The windy weather that doomed the March 1 launch was just the latest of many setbacks, said BURPG director Kacper Bazan (ENG’25). “For the last two years, it was never smooth sailing. It was constantly annoying, tedious. This is technically, emotionally, logistically, one of the hardest things a lot of us have ever done.

“And yet,” added Bazan, when the students returned to Boston, “somehow the morale seemed so high, for everyone to go out again a month later without missing a beat, just to put all our marbles on the line to get it done.”

Alumni pitch in

In that effort to avoid missing a beat, the club got a huge assist from BURPG alum Jack Sullivan (ENG’23), now an electrical engineer at SpaceX in California. Sullivan had a storage space just big enough to fit Icarus without the nose cone, so the students didn’t need to disassemble the whole rocket after the aborted first launch, or reassemble it upon the return visit.

“That saved us a day and a half” of extra work, says Bazan.

BURPG team members prepare Icarus for launch in the Mojave Desert.
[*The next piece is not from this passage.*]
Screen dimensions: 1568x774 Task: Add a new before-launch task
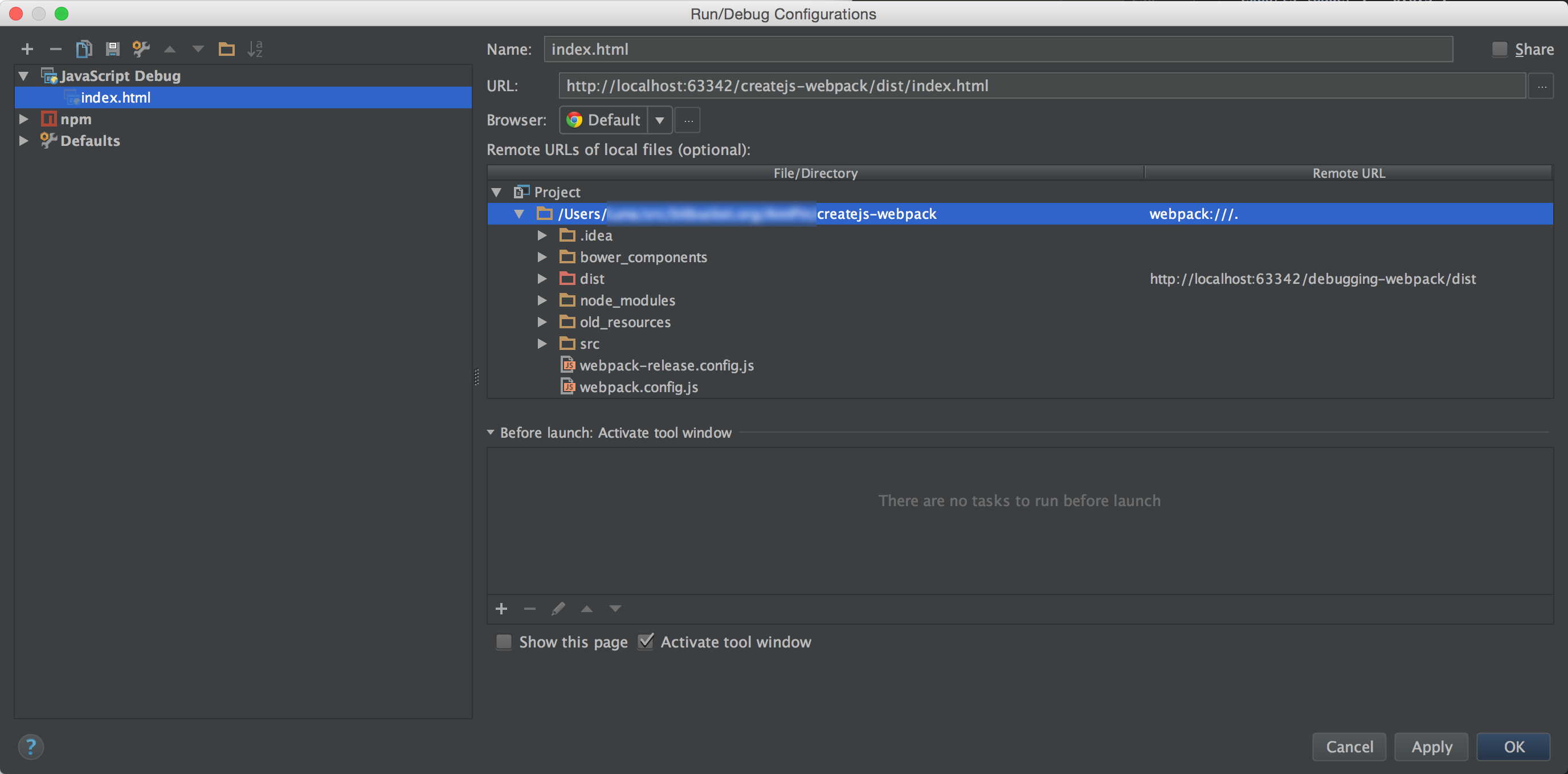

Sullivan wasn’t the only alum who pitched in, notes Tim Evdokimov (CAS’25), BURPG treasurer: “The alumni support network was invaluable. Many came in or called in to our design reviews and provided feedback and technical advice. We could not have done this without the support of our amazing alumni who’ve gone on to industry and continued to provide all this invaluable insight into how to do all these very complicated things.”

Fifteen students made the return trip, camping out in tents in the desert. On launch day, after setting up Icarus on a 40-foot-high steel rail, the team members hunkered down at the controls in concrete bunkers 300 feet away. Students calmly announced the readiness of all systems, just as they’d rehearsed. Then, as the countdown clock clicked down to zero, they remotely set off the igniter.

Liftoff!

With first a whine and then a resounding roar, Icarus lifted off, and the shouting and cheering began. “We’d gotten quite good at keeping our cool during tests,” says Evdokimov. “During the launch, all that went out the window.”

“I felt an immense sense of awe,” says Bazan. “That, holy crap, we actually launched this thing.”

Burning through its fuel in 5.6 seconds and hitting a maximum velocity of Mach 1.6, Icarus reached an altitude of 12,900 feet in 30 seconds. The nose cone and one of the parachutes disappeared and are presumably somewhere in the desert. But the other chute deployed, and the rest of the rocket “made its way leisurely down for the next minute and a half,” says Evdokimov, returning intact to Earth, to be recovered by BURPG.

Since starting at the club, many BURPG members have done internships and then landed jobs in the aerospace industry, following in the footsteps of Sullivan and many others.

As for the BURPG members who remain, and the new ones to come, the club retains a long-term goal of being the first collegiate team to fire a liquid-fueled rocket to the Karman line, 62 miles above sea level, touching outer space itself.

“You will succeed in doing the hard thing if you put enough effort into it,” says Bazan, reflecting on what he learned launching Icarus. “I will remember this experience my whole life.”